1. Primary expressions are literals, names, and names qualified by the scope resolution operator ::.

       primary­expression:
           literal
           this
           ( expression )
           id­expression

       id­expression:
           unqualified­id
           qualified­id

       unqualified­id:
           identifier
           operator­function­id
           conversion­function­id
           ~ class­name
       template­id

2. A literal is a primary expression. Its type depends on its form (2.13). A string literal is an lvalue; all other literals are rvalues.
3. The keyword this names a pointer to the object for which a nonstatic member function (9.3.2) is invoked. The keyword this shall be used only inside a nonstatic class member function body (9.3) or in a constructor mem­initializer (12.6.2). The type of the expression is a pointer to the function's class (9.3.2), possibly
   with cv­qualifiers on the class type.
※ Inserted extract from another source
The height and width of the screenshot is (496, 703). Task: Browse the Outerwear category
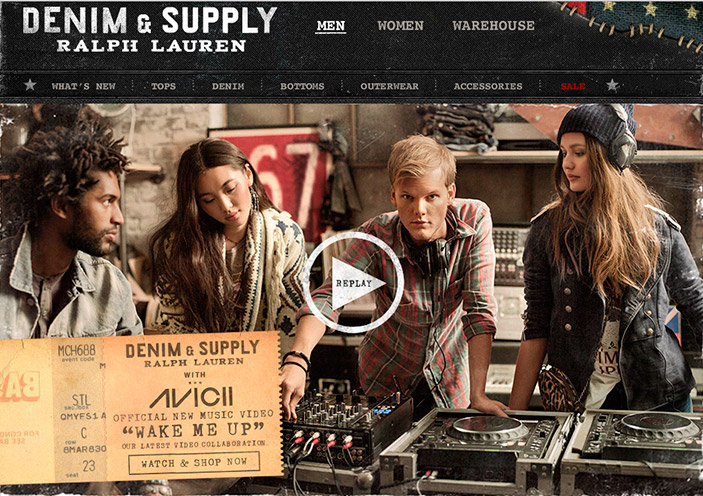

The expression is an rvalue.
4. The operator :: followed by an identifier, a qualified­id, or an operator­function­id is a primary­expression. Its type is specified by the declaration of the identifier, qualified­id, or operator­function­id. The result is the entity denoted by the identifier, qualified­id, or operator­function­id. The result is an lvalue if the entity is a function or variable. The identifier, qualified­id, or operator­function­id shall have global namespace scope or be visible in global scope because of a using­directive (7.3.4).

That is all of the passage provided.